La responsabilità della Cina per la diffusione della pandemia è definitivamente entrata nella narrativa statunitense senza più bisogno di fornire prove a sostegno. Una dichiarazione del Segretario di Stato Mike Pompeo riportata da Federico Rampini su Repubblica.it dice testualmente “Oggi siamo qui a indossare maschere e a fare il conteggio dei morti della pandemia perché il partito comunista cinese ha tradito le sue promesse”.

È un cambio di passo nella scelta di comunicazione americana che non ha più bisogno di invocare “atti di fede” o appoggiarsi alle “conferme” di Paesi amici. Il “fatto” è oramai accertato e non c’è bisogno di “prove” o “sentenze” per considerare “vero” quello che “tutti sanno”.

È vero: il rule of law funziona nelle aule giudiziarie e non nelle sale delle conferenze stampa. Quindi, al di fuori delle corti, nessuno – media e governi, in particolare – è tenuto a seguire queste regole rigide che limitano scoop e braccio di ferro. Ma sappiamo già cosa vuol dire trasformare la legge da sistema a strumento perché abbiamo già di fronte l’esempio concreto di cosa significa.

Invocare “pieni poteri” al di sopra e al di fuori del primato della legge, o ridurre il primato della legge a strumento tattico, significa pensare di poter scacciare i dèmoni diventando peggio di loro (Luca 11, 15-26). Al precetto evangelico si contrappone, dunque, il principio espresso dal Sun Tzu ne L’Arte della guerra secondo il quale per conoscere il nemico devi diventare come lui.

È quello che sta succedendo alle democrazie occidentali? Accettando compromessi sui principi, e dunque concepire la legge come “strumento”, provoca esattamente questo: la trasformazione di una democrazia basata sulla certezza delle regole, in un sistema basato sul potere.

La confutazione classica di questo argomento è che attiene alla filosofia politica o giuridica, mentre negli scenari geopolitici reali le regole ordinarie possono essere flesse o violate (paradigmatico è il caso dello spionaggio) in nome del perseguimento di un obiettivo di interesse nazionale.

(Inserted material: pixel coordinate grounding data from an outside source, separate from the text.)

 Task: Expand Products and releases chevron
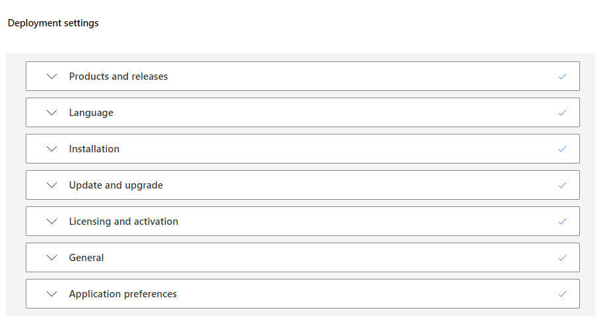coord(53,76)
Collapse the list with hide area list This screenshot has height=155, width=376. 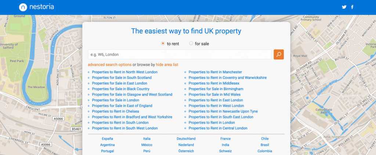(167, 65)

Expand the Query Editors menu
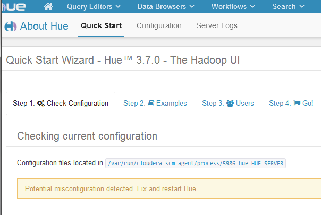tap(94, 7)
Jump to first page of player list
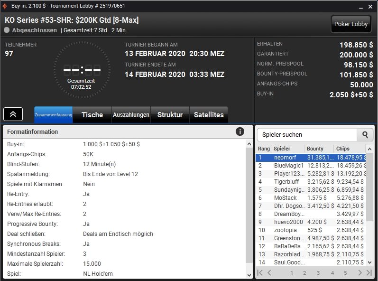 260,273
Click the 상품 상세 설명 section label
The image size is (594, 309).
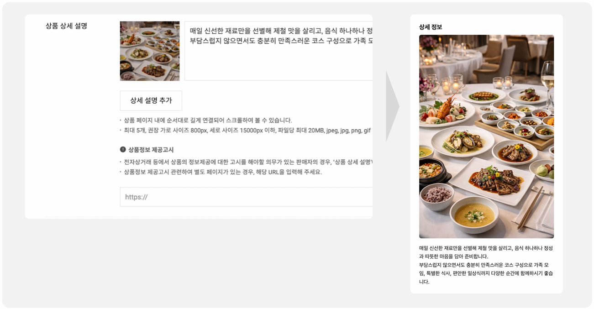[66, 26]
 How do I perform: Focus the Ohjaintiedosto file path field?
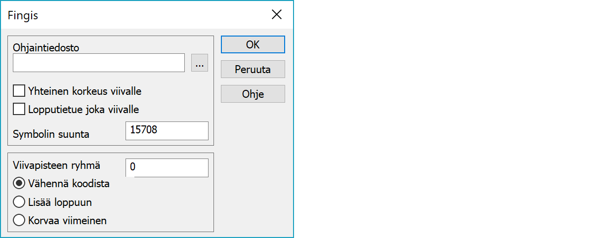point(99,63)
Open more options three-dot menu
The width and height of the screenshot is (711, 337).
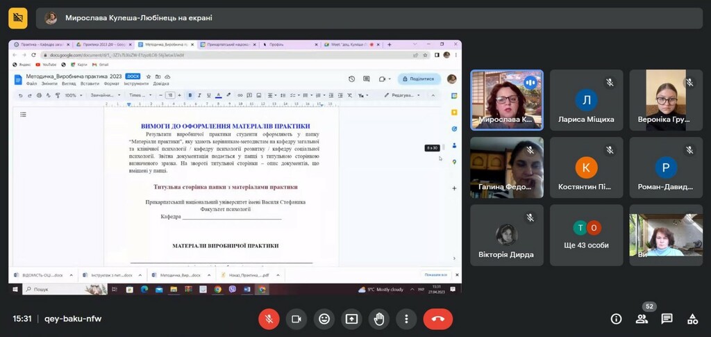click(x=406, y=319)
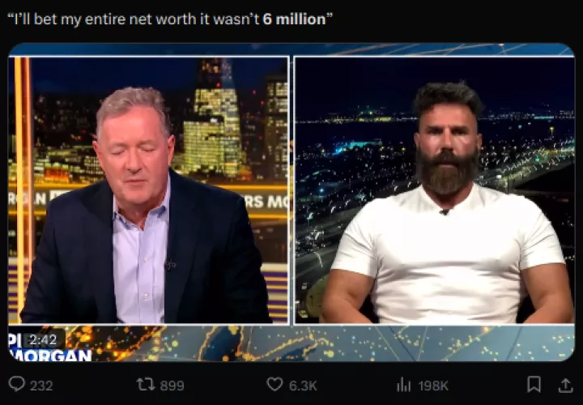Click the reply speech bubble icon
The image size is (583, 405).
(17, 384)
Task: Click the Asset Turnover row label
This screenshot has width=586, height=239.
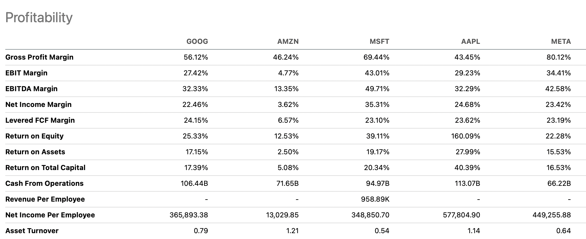Action: click(32, 231)
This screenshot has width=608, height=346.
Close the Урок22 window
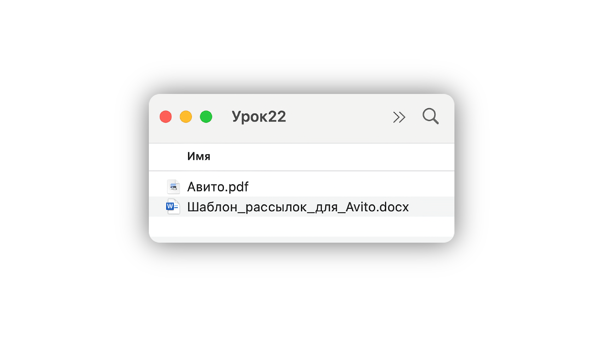pos(166,117)
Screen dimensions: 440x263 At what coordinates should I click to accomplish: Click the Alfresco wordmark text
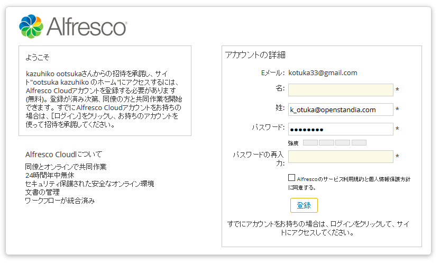(87, 26)
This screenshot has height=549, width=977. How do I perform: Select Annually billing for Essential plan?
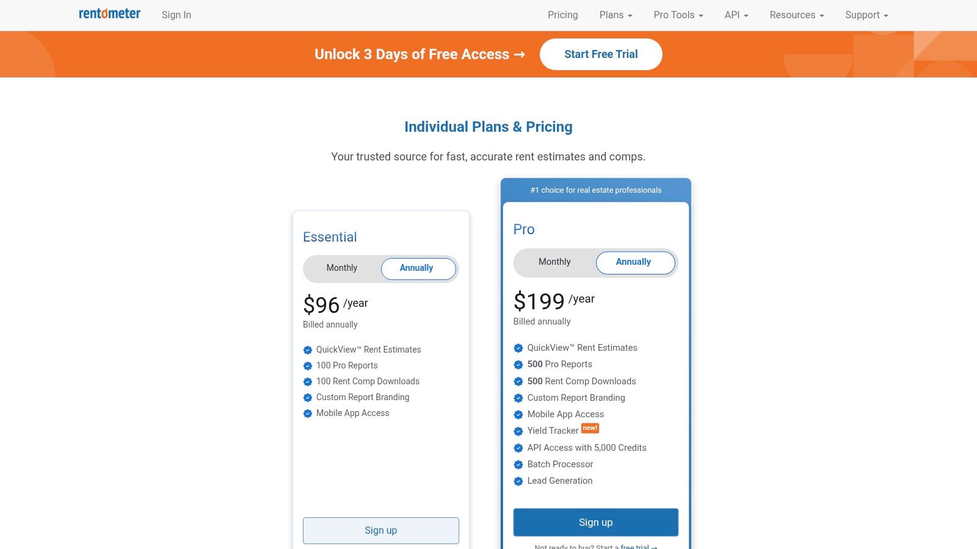(x=418, y=268)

In realtà non è così perché la costruzione di valori identitari attorno ai quali raccogliere una nazione è un elemento fondamentale del sostegno all’operato della classe politica sia per quanto riguarda gli affari interni, sia per quanto attiene alla politica estera. A questo proposito, il tema rileva almeno in due ambiti: quello della collocazione internazionale di un determinato Paese, e il tipo di rapporto che si instaura all’interno di un’alleanza nella gestione degli equilibri fra interessi nazionali e interessi della coalizione che non necessariamente possono coincidere.

Da una prospettiva atlantista, dunque, il rispetto del rule of law diventa un elemento che può svolgere un ruolo di coesione efficace proprio per la sua trasversalità. Non essendo legato a interessi specifici o particolari, infatti, può più facilmente rappresentare il “sentire comune” che giustifica e sostiene l’esistenza di un’alleanza politica, economica e militare.